** start Extracted text **
ERP

Enterprise Resource Planning ERP

Nearly 100% of U.S. manufacturing companies above 50 employees rely on a type of software called “ERP” – Enterprise Resource Planning – to manage their operations and financial reporting.  SAP, Oracle, Microsoft, Infor and Epicor are leading companies in this space.  The underlying algorithms of the software have remained largely unchanged since the 1980’s.  These companies have “re-skinned” their products, without adding significant changes to meet the core challenge of any manufacturing operation – that is, to achieve a state of coherent collective action – everyone working on the right thing at the right time.

Consequently, the factory’s knowledge workers tend to work out of sync.  Across two decades in many environments, I’ve observed that 20-60% of effort expended – by salespersons, contract managers, customer service, planners, buyers, schedulers, supervisors – is wasted on intracompany competition for scarce resources.  The ERP software does not produce a coherent, achievable plan and schedule.

ERP’s don’t have complexity metrics.  That is the problem.  But first, let’s talk about what an ERP does have.

At its core, an ERP is a data store and transaction engine.  It describes (models) an environment, and then serves as an informer to describe the current state of things and what should be done next.

The foundational level of an ERP is called the Configuration level, and describes the business itself – the operations sites, the machines and other resources, the employees, the inventory warehouses and locations, the financial chart of accounts and the rules for how financial transactions are generated when transactions are done.
** end Extracted text **
**Directive A**.
Update the ERP text from "ERP’s don’t have" to "when transactions are done.", putting "processing engine" in place of "transaction engine".
**Directive B**.
According to the ERP text, since when have the underlying algorithms of the software remained largely unchanged?
**Directive C**.
Translate this sentence from the ERP text into Spanish: "At its core, an ERP is a data store and transaction engine."
** start Source material **
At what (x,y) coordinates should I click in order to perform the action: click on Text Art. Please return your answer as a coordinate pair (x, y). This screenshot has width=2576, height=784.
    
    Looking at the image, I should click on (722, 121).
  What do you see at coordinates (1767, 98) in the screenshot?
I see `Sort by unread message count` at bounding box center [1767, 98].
** end Source material **
**Complete response A**.
ERP’s don’t have complexity metrics.  That is the problem.  But first, let’s talk about what an ERP does have.

At its core, an ERP is a data store and processing engine.  It describes (models) an environment, and then serves as an informer to describe the current state of things and what should be done next.

The foundational level of an ERP is called the Configuration level, and describes the business itself – the operations sites, the machines and other resources, the employees, the inventory warehouses and locations, the financial chart of accounts and the rules for how financial transactions are generated when transactions are done.

**Complete response B**.
Since the 1980's.

**Complete response C**.
En esencia, un ERP es un almacén de datos y un motor de transacciones.